Saved entries
····················
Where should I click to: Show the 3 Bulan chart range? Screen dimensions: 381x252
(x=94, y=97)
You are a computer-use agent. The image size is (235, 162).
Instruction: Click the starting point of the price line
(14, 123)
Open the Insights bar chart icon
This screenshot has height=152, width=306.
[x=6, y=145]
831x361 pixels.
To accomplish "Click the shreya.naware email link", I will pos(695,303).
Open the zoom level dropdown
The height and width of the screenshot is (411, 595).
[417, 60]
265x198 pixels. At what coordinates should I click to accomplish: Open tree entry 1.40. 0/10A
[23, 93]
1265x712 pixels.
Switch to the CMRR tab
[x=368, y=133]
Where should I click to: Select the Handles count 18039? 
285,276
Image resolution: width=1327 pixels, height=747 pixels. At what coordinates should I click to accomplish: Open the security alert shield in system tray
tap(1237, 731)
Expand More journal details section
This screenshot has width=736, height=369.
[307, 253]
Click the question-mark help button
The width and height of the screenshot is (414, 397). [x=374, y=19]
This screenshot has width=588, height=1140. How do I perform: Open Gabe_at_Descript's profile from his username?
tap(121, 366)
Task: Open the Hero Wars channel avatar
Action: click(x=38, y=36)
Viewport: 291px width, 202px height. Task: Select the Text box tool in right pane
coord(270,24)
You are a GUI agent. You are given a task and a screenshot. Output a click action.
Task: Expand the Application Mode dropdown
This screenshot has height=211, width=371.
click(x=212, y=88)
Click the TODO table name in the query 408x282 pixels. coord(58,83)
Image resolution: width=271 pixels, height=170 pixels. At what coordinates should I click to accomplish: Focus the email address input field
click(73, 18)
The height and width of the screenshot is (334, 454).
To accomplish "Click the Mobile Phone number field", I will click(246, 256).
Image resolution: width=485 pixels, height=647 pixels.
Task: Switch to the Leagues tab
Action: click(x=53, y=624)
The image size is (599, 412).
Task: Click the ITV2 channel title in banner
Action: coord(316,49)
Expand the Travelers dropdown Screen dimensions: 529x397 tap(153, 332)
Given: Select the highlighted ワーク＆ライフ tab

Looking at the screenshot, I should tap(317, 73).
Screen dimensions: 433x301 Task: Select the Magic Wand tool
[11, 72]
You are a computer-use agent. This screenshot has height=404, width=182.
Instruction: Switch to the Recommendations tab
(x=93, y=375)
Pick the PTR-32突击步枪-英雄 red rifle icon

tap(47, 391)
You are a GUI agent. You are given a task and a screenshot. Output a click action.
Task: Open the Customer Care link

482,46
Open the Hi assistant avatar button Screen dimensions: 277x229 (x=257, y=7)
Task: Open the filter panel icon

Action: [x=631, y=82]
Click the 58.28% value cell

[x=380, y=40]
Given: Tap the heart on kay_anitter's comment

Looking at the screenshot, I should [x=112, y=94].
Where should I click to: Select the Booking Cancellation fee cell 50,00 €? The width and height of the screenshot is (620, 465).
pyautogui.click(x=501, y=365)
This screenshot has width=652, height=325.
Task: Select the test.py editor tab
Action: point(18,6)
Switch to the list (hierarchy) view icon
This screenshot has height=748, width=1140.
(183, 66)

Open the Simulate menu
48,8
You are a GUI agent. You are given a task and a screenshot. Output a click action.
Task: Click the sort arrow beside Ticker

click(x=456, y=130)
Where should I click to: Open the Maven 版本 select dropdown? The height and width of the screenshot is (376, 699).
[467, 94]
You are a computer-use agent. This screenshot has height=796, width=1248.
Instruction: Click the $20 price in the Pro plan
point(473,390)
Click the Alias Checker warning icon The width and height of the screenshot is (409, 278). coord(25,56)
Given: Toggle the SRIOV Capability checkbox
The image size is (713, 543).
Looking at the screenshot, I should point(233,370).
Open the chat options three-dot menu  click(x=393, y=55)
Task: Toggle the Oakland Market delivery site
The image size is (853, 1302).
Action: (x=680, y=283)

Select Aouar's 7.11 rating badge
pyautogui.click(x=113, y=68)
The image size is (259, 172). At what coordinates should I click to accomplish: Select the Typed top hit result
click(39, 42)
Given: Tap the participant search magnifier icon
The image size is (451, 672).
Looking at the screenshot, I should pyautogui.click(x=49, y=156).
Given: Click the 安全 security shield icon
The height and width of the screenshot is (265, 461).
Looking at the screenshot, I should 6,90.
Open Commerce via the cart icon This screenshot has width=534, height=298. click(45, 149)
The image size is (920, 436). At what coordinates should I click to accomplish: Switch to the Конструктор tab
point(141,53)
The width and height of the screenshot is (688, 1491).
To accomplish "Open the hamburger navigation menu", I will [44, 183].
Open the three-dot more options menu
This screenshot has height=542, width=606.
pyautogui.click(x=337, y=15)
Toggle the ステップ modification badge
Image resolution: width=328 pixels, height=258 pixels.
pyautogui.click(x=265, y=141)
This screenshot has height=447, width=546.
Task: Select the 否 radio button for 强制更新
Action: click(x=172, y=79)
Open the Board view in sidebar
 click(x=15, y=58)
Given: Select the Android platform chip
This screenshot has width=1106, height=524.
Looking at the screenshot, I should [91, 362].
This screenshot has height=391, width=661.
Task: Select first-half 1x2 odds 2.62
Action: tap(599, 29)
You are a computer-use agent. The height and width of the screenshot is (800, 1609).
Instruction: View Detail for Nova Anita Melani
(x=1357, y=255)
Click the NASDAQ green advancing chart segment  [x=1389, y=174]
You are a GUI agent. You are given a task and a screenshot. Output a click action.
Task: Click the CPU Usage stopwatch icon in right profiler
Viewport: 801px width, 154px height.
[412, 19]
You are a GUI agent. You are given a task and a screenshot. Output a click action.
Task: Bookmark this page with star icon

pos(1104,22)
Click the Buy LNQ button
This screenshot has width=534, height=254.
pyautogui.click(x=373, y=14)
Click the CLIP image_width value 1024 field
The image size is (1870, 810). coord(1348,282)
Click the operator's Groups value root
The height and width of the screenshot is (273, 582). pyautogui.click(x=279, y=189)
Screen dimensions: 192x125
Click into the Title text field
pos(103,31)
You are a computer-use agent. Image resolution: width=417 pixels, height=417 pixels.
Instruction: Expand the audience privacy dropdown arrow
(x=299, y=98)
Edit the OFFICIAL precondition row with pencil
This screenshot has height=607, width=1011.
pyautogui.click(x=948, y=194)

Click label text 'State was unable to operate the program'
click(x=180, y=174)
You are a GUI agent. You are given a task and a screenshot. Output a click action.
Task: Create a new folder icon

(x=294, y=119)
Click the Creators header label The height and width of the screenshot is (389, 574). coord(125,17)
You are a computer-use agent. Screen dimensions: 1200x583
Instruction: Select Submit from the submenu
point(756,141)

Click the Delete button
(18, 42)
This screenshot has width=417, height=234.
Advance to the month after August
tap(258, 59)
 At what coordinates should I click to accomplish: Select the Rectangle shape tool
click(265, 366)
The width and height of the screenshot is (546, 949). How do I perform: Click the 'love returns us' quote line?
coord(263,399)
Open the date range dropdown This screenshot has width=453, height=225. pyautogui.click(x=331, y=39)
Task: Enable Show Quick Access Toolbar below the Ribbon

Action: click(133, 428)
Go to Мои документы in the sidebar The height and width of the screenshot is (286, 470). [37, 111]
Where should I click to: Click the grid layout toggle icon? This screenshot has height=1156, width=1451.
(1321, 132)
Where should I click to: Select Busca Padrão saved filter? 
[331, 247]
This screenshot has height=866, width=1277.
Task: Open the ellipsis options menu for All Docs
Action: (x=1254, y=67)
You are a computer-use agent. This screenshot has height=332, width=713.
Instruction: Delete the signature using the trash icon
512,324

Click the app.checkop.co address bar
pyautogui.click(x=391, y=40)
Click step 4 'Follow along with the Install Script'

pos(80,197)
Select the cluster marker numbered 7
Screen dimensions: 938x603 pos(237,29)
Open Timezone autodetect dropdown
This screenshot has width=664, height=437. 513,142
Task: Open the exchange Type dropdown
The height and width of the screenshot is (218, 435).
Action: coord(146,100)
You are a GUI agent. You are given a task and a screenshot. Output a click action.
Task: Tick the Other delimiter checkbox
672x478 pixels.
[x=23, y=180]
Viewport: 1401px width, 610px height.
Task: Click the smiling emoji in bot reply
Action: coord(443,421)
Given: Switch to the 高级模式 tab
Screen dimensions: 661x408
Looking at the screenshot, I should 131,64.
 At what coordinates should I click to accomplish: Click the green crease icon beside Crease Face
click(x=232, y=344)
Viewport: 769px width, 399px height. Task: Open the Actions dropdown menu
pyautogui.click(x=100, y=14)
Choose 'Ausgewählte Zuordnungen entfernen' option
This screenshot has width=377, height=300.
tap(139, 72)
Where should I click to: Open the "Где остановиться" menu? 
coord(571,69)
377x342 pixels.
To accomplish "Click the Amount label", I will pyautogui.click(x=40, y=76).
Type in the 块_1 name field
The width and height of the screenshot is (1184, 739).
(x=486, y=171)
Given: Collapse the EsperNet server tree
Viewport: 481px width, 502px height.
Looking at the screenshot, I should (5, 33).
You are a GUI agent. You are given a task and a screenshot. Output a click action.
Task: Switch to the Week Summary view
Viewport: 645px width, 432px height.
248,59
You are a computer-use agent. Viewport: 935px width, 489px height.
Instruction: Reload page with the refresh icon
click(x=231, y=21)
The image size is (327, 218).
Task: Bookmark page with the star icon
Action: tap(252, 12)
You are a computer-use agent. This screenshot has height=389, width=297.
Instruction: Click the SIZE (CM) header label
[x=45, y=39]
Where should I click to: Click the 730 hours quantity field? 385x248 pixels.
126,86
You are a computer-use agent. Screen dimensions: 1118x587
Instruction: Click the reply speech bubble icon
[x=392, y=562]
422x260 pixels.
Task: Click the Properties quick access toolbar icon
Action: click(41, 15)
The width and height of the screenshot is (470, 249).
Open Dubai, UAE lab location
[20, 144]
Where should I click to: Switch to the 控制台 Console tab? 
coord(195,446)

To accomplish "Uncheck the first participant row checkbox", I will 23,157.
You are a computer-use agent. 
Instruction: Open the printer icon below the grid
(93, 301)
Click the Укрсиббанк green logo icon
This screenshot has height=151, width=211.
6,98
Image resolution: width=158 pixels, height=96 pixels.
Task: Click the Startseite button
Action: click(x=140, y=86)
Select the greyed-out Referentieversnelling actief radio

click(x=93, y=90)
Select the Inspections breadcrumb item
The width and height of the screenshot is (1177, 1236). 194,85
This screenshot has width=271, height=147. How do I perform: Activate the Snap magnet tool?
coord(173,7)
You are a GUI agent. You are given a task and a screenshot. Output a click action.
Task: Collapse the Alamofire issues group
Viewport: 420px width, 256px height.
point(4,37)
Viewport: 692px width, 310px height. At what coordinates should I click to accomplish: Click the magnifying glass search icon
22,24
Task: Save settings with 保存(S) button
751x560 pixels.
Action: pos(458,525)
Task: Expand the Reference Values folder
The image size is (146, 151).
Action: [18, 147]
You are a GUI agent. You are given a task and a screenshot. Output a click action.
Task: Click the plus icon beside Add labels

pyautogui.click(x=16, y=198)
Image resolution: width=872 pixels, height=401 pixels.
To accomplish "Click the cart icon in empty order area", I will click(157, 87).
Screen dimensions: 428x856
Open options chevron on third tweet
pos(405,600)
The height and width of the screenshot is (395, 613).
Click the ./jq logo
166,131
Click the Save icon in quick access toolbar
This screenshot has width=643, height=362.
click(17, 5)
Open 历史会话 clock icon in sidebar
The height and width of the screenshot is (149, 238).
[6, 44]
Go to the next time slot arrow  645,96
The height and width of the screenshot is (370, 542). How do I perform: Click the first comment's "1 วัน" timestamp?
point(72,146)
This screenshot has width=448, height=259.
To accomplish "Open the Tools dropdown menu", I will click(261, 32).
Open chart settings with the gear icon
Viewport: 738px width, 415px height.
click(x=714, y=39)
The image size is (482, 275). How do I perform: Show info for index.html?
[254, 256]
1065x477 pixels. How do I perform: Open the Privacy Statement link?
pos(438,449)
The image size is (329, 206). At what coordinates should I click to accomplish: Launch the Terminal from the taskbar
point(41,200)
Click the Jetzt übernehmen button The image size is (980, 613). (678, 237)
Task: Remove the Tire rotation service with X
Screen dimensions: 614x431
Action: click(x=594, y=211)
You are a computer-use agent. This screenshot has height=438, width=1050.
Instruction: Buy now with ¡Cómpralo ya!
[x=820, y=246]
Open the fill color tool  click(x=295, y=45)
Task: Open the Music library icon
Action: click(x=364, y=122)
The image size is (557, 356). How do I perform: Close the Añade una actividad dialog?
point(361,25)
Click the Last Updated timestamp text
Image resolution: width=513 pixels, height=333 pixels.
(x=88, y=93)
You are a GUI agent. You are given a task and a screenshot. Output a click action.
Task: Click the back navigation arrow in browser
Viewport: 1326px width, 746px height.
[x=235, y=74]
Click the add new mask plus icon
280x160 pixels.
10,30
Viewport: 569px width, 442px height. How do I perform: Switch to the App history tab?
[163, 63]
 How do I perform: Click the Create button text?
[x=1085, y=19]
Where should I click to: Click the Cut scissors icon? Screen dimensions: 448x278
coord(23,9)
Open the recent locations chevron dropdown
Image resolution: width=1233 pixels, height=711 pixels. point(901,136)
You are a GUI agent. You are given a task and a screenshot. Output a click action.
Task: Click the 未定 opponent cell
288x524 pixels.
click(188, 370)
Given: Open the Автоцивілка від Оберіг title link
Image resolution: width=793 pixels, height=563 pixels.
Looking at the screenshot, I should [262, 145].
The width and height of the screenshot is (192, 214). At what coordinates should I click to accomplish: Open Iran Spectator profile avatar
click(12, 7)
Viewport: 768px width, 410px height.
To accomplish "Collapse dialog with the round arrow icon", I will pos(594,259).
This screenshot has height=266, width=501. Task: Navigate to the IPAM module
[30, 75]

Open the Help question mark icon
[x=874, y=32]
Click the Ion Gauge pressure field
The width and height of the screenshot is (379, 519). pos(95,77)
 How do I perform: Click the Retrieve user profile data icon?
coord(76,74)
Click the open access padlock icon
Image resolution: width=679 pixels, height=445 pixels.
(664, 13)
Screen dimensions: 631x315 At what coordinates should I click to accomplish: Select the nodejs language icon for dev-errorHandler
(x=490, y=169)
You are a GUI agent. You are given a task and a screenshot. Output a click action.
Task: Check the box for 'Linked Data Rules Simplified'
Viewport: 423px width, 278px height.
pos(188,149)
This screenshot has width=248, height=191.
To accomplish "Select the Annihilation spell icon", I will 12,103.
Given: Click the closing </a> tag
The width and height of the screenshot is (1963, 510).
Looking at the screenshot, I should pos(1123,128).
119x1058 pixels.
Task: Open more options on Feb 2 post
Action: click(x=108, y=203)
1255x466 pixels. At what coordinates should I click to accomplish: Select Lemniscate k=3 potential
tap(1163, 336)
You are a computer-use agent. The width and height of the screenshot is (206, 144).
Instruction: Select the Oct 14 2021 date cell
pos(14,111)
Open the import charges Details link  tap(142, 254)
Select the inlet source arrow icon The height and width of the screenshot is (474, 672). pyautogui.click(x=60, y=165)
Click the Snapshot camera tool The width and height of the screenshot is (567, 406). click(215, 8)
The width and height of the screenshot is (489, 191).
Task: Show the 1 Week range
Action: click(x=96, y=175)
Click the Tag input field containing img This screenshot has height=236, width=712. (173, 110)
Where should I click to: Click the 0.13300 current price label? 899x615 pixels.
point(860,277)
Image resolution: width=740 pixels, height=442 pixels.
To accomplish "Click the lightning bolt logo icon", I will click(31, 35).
····················
### What the task asks:
From the entries above, print the lines beginning at the one with "This screenshot has height=542, width=606." and stopping after the one with "You are a computer-use agent. The height", exactly as written and with nothing else.

### Task output:
This screenshot has height=542, width=606.
pyautogui.click(x=337, y=15)
Toggle the ステップ modification badge
Image resolution: width=328 pixels, height=258 pixels.
pyautogui.click(x=265, y=141)
This screenshot has height=447, width=546.
Task: Select the 否 radio button for 强制更新
Action: click(x=172, y=79)
Open the Board view in sidebar
 click(x=15, y=58)
Given: Select the Android platform chip
This screenshot has width=1106, height=524.
Looking at the screenshot, I should [91, 362].
This screenshot has height=391, width=661.
Task: Select first-half 1x2 odds 2.62
Action: tap(599, 29)
You are a computer-use agent. The height and width of the screenshot is (800, 1609).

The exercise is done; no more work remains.